PROBLEM 1: In the passage about Paducah, start at the words "Times change. The" and stop after "mark his territory.". Write that stretch out again with "Lower Town" swapped for "Old Town".
PROBLEM 2: According to the passage about Paducah, why was the writer's week as a Peace Corps recruiter there a slow one?
PROBLEM 3: Carry on the passage about Paducah from its last sentence.

*** DOCUMENT PASSAGE Section Begins ***

I once spent time here in the late 60s when I was working out of Atlanta as a college Peace Corps Recruiter. It was a slow week. None of the young people, it seemed, wanted to leave the area. And they certainly didn’t want to traipse off to West Africa where I had served as a Volunteer. We were on the edge of the Old South.
It felt like the edge of nowhere. I hung out at the motel and read Faulkner.
Times change. The historic waterfront on the Ohio River has been filled with murals depicting the town’s colorful history and many of the old buildings have been reclaimed to their former glory. A previous slum in Lower Town has morphed into a thriving arts community. There is an excellent museum on quilting.
As for the isolation, the good folks of Paducah are now only a mouse-click away from anywhere in the world. Cell phones are ubiquitous and young people in town can whip out a text message faster than a male dog can mark his territory.

*** DOCUMENT PASSAGE Section Ends ***
*** RECORDS SHOWN Section Begins ***

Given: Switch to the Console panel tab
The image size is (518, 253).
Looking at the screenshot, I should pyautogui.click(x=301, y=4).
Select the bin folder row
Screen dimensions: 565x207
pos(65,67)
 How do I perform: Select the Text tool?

*** RECORDS SHOWN Section Ends ***
*** RECORDS SHOWN Section Begins ***

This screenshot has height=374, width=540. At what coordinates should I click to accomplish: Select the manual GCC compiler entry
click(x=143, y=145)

*** RECORDS SHOWN Section Ends ***
*** RECORDS SHOWN Section Begins ***

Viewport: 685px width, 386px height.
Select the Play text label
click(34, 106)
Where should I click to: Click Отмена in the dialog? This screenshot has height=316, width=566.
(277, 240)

*** RECORDS SHOWN Section Ends ***

RESULT 1:
Times change. The historic waterfront on the Ohio River has been filled with murals depicting the town’s colorful history and many of the old buildings have been reclaimed to their former glory. A previous slum in Old Town has morphed into a thriving arts community. There is an excellent museum on quilting.
As for the isolation, the good folks of Paducah are now only a mouse-click away from anywhere in the world. Cell phones are ubiquitous and young people in town can whip out a text message faster than a male dog can mark his territory.

RESULT 2: It was slow because none of the young people seemed to want to leave the area. They certainly didn't want to go off to West Africa, where the writer had served as a Volunteer.

RESULT 3:
Peggy was complaining the other day about how technology dominates our lives. I think she meant my need to be on the Internet since I have never heard a squeak from her about our Verizon connection to mom, kids, grandkids and various other family members.
Actually, Peggy is as addicted to the Internet as I am. It’s just that her computer didn’t crash like mine did in Kona, Hawaii three weeks ago. I was not happy. My plan of blogging regularly disappeared like the Gecko climbing up our screen door.
I felt a tang of guilt about the blog but watching sunsets, drinking beer, swimming with sea turtles, avoiding fiery lava, and pursuing ancient Hawaiians took precedence over replacing the computer. As did being lost in dust storms at Burning Man in the remote Nevada desert the following week.
“You need to buy an Apple,” Tom Lovering admonished me at Burning Man. He took me over to Center Camp to demonstrate how wonderful his computer was while scantily clad women strolled by. “You need to buy an Apple,” my son Tony had admonished me weeks earlier in San Diego as the two-year-old Connor pounded on my leg with a truck that sang Old McDonald.
How could I resist?
I made the leap as Peggy and I dashed through Salt Lake City on our way east to celebrate Peggy’s Mom’s 90th birthday. I had been a PC man since I had purchased one 30 years earlier in Anchorage, Alaska.
“You are finally cool,” Tom Emailed me. If only I had known what it takes.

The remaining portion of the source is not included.